Trees, deciduous, 8–12 m tall, bark grey, lenticels elliptic or long elliptic, sparsely transversely arranged. Young branchlets purple or green, densely grey pubescent. Leaf blades narrowly obovate, obovate or elliptic, 3–12 × 1.5–5.5 cm, base cuneate or rounded, apex caudate or acuminate, margin crenately serrate or biserrate, teeth minute, tipped with apical glands, adaxially glabrous, abaxially white pilose on veins. Secondary veins 8–12 on each side. Petiole 10–14 mm, pubescent, with two purple disciform glands at upper part. Stipules 4-lobed at base, lobes margin capitate gland tipped, laciniato-fimbriate. Flowers emerging before leaves. Involucral bracts ovate, oblong, 4–7 × 3.5–4.5 mm, densely pubescent adaxially. Inflorescences umbellate or corymbose-racemose, 3–5-flowered. Peduncles short or absent. Pedicel 7–12 mm, pubescent.

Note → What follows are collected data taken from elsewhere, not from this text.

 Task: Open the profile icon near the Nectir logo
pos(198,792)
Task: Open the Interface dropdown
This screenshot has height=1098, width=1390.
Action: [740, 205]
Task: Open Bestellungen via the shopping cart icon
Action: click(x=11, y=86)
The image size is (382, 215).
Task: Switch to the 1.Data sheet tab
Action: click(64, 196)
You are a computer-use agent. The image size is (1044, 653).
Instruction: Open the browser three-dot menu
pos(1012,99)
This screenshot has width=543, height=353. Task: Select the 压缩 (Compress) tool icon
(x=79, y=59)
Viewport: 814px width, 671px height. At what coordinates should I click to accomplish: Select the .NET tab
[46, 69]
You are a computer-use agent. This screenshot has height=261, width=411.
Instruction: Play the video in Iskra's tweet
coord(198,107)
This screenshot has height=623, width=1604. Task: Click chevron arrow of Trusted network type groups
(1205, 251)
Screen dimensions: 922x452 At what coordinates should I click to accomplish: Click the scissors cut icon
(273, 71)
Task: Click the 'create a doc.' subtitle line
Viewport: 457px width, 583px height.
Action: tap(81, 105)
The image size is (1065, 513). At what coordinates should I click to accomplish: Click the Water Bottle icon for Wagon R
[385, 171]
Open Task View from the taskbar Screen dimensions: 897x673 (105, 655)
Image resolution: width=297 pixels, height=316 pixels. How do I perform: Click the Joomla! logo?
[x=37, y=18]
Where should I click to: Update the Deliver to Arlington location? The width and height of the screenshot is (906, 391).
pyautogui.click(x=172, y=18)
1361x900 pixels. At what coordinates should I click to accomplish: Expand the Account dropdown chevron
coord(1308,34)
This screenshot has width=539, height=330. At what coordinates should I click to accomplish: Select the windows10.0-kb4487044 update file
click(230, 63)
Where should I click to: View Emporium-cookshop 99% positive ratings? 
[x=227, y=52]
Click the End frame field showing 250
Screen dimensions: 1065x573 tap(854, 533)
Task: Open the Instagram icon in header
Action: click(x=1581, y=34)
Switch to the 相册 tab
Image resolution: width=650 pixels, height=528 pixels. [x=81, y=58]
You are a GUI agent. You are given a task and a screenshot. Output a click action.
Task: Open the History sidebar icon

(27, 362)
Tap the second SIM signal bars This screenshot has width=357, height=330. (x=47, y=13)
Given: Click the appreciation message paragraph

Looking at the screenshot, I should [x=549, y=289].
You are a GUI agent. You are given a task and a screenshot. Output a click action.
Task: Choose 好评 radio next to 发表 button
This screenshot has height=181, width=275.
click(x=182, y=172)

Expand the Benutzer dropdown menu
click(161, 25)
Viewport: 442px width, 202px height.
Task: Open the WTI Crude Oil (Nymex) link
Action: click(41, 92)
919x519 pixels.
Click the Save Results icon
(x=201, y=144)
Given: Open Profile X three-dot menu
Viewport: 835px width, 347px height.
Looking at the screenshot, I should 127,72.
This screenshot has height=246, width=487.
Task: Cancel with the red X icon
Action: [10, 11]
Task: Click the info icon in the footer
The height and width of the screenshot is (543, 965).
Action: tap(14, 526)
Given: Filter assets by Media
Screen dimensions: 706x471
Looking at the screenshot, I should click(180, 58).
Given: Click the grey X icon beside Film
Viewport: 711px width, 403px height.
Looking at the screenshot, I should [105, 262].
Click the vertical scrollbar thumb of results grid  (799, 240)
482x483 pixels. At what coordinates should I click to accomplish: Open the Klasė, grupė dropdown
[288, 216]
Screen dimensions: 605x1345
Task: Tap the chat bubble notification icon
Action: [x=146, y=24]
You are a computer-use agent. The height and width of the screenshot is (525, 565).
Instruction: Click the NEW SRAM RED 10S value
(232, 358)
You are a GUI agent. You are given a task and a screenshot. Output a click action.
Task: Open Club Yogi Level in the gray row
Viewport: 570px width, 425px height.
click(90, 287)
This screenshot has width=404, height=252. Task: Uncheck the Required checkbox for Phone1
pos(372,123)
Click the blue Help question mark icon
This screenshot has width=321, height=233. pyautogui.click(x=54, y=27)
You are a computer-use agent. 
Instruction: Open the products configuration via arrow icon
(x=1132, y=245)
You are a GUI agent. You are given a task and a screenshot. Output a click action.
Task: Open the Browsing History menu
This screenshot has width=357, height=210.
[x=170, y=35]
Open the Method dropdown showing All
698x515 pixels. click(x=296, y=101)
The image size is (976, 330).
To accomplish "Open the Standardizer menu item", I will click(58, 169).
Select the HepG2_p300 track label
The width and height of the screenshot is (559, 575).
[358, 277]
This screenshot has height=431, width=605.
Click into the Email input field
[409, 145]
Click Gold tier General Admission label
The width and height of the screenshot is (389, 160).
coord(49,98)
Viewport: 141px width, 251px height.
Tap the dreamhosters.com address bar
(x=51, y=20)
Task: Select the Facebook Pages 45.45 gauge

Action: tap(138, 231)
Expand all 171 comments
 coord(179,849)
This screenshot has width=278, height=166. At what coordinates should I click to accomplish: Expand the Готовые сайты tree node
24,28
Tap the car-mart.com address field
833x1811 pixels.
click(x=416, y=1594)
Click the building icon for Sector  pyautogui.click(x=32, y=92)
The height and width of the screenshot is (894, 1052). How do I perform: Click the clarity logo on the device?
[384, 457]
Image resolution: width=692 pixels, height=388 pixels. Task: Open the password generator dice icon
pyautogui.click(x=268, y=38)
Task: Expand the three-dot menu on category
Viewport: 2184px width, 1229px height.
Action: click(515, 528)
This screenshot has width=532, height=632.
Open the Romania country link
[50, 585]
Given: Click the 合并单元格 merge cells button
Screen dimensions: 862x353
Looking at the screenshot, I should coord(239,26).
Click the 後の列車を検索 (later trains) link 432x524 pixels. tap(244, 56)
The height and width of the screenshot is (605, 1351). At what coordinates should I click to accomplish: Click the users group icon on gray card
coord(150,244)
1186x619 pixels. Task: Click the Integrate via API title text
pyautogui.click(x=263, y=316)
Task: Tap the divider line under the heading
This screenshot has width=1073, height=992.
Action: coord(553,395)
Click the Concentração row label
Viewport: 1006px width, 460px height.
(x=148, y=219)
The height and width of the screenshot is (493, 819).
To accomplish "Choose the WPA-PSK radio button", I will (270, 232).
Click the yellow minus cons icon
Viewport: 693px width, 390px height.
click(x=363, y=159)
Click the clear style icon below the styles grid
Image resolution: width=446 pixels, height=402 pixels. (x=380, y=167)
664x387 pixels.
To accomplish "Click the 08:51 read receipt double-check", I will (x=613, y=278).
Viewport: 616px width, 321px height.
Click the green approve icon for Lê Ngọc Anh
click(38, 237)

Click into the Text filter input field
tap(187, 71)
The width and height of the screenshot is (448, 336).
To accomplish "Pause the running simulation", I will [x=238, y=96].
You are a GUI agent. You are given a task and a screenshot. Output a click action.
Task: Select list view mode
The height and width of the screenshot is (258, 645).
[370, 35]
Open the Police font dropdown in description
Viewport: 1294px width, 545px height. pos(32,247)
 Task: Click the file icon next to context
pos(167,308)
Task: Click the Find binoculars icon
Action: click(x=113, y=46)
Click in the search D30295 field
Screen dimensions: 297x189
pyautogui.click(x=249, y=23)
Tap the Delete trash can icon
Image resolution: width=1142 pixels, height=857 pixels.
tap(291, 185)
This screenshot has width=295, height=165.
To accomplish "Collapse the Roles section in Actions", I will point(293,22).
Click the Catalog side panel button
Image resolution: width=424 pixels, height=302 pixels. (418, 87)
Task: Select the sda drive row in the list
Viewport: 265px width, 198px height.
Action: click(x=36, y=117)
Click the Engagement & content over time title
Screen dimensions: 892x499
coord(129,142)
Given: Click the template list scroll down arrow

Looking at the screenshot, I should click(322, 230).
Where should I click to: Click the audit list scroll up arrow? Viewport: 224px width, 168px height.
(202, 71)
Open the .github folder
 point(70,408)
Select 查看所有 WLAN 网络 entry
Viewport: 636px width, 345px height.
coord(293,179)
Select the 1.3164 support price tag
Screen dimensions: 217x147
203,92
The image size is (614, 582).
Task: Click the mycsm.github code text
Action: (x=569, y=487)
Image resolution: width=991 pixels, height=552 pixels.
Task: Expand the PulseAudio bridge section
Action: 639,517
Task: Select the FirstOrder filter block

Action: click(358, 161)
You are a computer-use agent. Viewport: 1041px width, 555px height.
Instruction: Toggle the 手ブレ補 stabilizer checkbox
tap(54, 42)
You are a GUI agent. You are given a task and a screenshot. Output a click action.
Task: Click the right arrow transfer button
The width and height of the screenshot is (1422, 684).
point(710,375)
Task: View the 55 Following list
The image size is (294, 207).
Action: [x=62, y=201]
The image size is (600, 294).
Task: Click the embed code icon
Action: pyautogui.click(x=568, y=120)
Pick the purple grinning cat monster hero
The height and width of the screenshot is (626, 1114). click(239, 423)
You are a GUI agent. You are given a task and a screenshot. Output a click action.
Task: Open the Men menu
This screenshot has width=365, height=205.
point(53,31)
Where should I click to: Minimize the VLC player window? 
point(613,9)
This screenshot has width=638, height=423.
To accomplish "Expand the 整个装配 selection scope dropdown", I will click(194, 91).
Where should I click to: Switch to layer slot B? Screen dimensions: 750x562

Bracts greenish-white, obovate, 1.5–2.5 × 1.5–2.5 mm, conical glandular serrate at apex. Hypanthium tabulate or campanulate, 6–7 × 2–3 mm, pubescent abaxially. Sepals ovate-lanceolate, 2–3 × 0.8–1 mm, reflexed. Styles 12–13 mm, pilose at base. Petals ovate or narrowly ovate, white, 10–13 × 6–7 mm, bifid at apex. Stamens 38–44, filaments up to 12 mm. Drupes globose or ovoid, black, 8–9 mm long, sweet, edible. Endocarp flat ovoid, 7–8 mm long, smooth.

Figure 1.

Vegetative characters of P. zhuxiensis A crown B trunk C old branch D branchlet E branchlet F winter bud G leaf blades H teeth at leaf margin I hairs on lower surface of a leaf J hairs on a petiole K glands at apex of a petiole L stipule.

Phenology.

Flowering in March, fruiting in May.

Distribution and habitat.

P. zhuxiensis is distributed sparsely in the mixed evergreen and deciduous broad-leaved forest in the mountains or along streams at altitudes 600–1500 m around the type locality. The main accompanying species of P. zhuxiensis are Salix wilsonii Seemen ex Diels, Sycopsis sinensis Oliv., Camellia cuspidata (Kochs) H.J.Veitch, Phoebe zhennan S.K.Lee & F.N.Wei, Juglans mandshurica Maxim., Albizia julibrissin Durazz., Pterocarya stenoptera C.DC., Cornus kousa subsp. chinensis (Osborn) Q.Y.Xiang, Photinia beauverdiana C.K.Schneid etc.

Figure 2.

Reproductive characters of P. zhuxiensis A flowering branches B inflorescences C inflorescences D involucre E involucral bracts F peduncle G bracts H hypanthium I hypanthium and bracts J petals K ovary and style L drupes M endocarps.

Etymology.

The specific epithet “zhuxiensis” refers to the type locality, Zhuxi, Hubei, China. The Chinese name of this species is Zhuxiyingtao (Pinyin).

Notes.

P. zhuxiensis co-occurs with P. serrulata in the same plant community. They are similar in their hairy pedicel and involucral bracts and black drupes. However, these two species can be distinguished by the pilose style base of P. zhuxiensis (which is glabrous in P. serrulata) and the sweet and edible drupes of P. zhuxiensis (compared to the bitter and inedible drupes of P. serrulata). The morphological differences are shown in Table 1, Suppl. material 1.

Figure 3.

The holotype of P. zhuxiensis.

Table 1.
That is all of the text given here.